Speaking of exercising rights as an American, I saw a billboard on the way home from Michigan yesterday that was advertising skeet shooting, and I thought, "I would really enjoy learning how to shoot a rifle at a moving target".
Then I spent a moment wondering why I had that thought.
Now, I grew up in a rural area, and I knew plenty of people who owned guns. Hunting season was a big deal back home - some high-school kids skipped school with their parents' blessing to go shoot deer. I recall entering a friend's garage in late fall and being faced with the sight of a fresh deer carcass hanging from the ceiling. My friend's older brother had shot the deer, and his parents were thrilled: for low-income families, deer hunting isn't just a hobby, it's a very affordable source of lean protein.
Guns, in the right hands, are tools that can be used to feed a family and cull overpopulation of deer herds. As long as people are educated about their guns and keep them unloaded and locked up around their kids, I have no problem at all with responsible gun use and ownership.
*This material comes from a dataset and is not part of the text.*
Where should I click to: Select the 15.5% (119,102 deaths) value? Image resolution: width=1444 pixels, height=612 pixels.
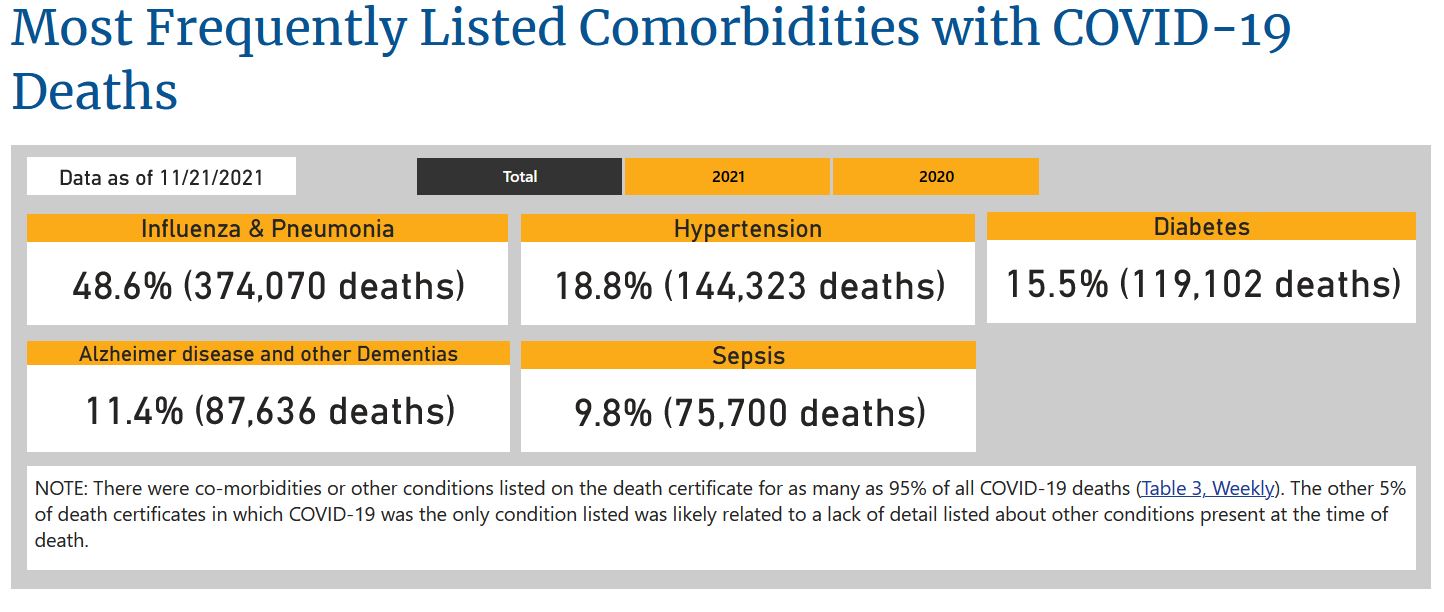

However, I can't say I've had much of an interest in using a gun before now.
A friend of mine here in Chicago had a similar impulse in her late twenties, and eventually she and her father spent a day out at a rifle range and learned all about shooting. She had a great time. Her husband was appalled by the trip, as they are both urban, liberal, crunchy-granola peacenicks. I thought it was a neat idea at the time - though not something I was interested in. Plus, a little outdoor father-daughter bonding is a good thing: I like to go camping with my dad. Heading to the firing range has its similarities.
As I was mulling through my new, more real interest in learning to shoot a gun, however, I remembered this: my friend who spent that day at a rifle range did so a few months before she became pregnant with her first child.
This morning I found myself wondering: as a woman of childbearing age, is wanting to shoot a gun a harbinger of other desires? Does interest in learning how to shoot imply a no-longer-latent yearning both to provide meat and to protect home and hearth... and, eventually, children? Perhaps craving firearm control is the first step toward craving midnight ice cream?
I want to ask my friend if she was thinking in those terms when she was shooting targets or clay pigeons. Because if shooting a gun is an early step to motherhood, maybe I should wait a little while on that trip to the firing range.